[Stored items]
=== Begin Enclosure ===

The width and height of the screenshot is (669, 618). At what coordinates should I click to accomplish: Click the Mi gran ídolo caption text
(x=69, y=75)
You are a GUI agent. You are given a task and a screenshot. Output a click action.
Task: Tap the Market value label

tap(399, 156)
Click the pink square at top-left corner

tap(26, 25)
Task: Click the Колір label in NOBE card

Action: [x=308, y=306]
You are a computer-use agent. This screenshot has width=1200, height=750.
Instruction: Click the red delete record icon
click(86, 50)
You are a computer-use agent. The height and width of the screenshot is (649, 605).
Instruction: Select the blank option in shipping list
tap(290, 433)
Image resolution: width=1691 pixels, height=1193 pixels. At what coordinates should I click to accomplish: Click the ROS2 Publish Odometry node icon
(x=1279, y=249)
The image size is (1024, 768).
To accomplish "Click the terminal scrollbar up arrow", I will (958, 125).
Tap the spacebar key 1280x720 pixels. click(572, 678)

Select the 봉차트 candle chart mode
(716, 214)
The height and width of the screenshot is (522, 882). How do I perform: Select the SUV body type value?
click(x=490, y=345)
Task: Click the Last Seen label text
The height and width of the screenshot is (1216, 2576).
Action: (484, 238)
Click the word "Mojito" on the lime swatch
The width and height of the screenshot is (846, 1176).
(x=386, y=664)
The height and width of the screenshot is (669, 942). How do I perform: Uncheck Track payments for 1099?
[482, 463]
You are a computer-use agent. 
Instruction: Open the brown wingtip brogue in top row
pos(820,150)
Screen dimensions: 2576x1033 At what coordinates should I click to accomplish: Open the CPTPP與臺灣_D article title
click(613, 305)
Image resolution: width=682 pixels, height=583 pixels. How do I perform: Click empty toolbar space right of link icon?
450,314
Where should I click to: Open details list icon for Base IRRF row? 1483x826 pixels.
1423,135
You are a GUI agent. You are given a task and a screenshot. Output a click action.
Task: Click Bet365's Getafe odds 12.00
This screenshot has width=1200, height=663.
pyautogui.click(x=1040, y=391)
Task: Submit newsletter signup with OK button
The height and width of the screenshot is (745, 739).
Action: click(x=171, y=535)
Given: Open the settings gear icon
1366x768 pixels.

=== End Enclosure ===

#### [HOW TO COMPLETE THIS TASK]
Copy the records exactly, keeping every word in place.

#### [OUTPUT OF THE TASK]
The width and height of the screenshot is (669, 618). At what coordinates should I click to accomplish: Click the Mi gran ídolo caption text
(x=69, y=75)
You are a GUI agent. You are given a task and a screenshot. Output a click action.
Task: Tap the Market value label

tap(399, 156)
Click the pink square at top-left corner

tap(26, 25)
Task: Click the Колір label in NOBE card

Action: [x=308, y=306]
You are a computer-use agent. This screenshot has width=1200, height=750.
Instruction: Click the red delete record icon
click(86, 50)
You are a computer-use agent. The height and width of the screenshot is (649, 605).
Instruction: Select the blank option in shipping list
tap(290, 433)
Image resolution: width=1691 pixels, height=1193 pixels. At what coordinates should I click to accomplish: Click the ROS2 Publish Odometry node icon
(x=1279, y=249)
The image size is (1024, 768).
To accomplish "Click the terminal scrollbar up arrow", I will (958, 125).
Tap the spacebar key 1280x720 pixels. click(572, 678)

Select the 봉차트 candle chart mode
(716, 214)
The height and width of the screenshot is (522, 882). How do I perform: Select the SUV body type value?
click(x=490, y=345)
Task: Click the Last Seen label text
The height and width of the screenshot is (1216, 2576).
Action: (484, 238)
Click the word "Mojito" on the lime swatch
The width and height of the screenshot is (846, 1176).
(x=386, y=664)
The height and width of the screenshot is (669, 942). How do I perform: Uncheck Track payments for 1099?
[482, 463]
You are a computer-use agent. 
Instruction: Open the brown wingtip brogue in top row
pos(820,150)
Screen dimensions: 2576x1033 At what coordinates should I click to accomplish: Open the CPTPP與臺灣_D article title
click(613, 305)
Image resolution: width=682 pixels, height=583 pixels. How do I perform: Click empty toolbar space right of link icon?
450,314
Where should I click to: Open details list icon for Base IRRF row? 1483x826 pixels.
1423,135
You are a GUI agent. You are given a task and a screenshot. Output a click action.
Task: Click Bet365's Getafe odds 12.00
This screenshot has width=1200, height=663.
pyautogui.click(x=1040, y=391)
Task: Submit newsletter signup with OK button
The height and width of the screenshot is (745, 739).
Action: click(x=171, y=535)
Given: Open the settings gear icon
1366x768 pixels.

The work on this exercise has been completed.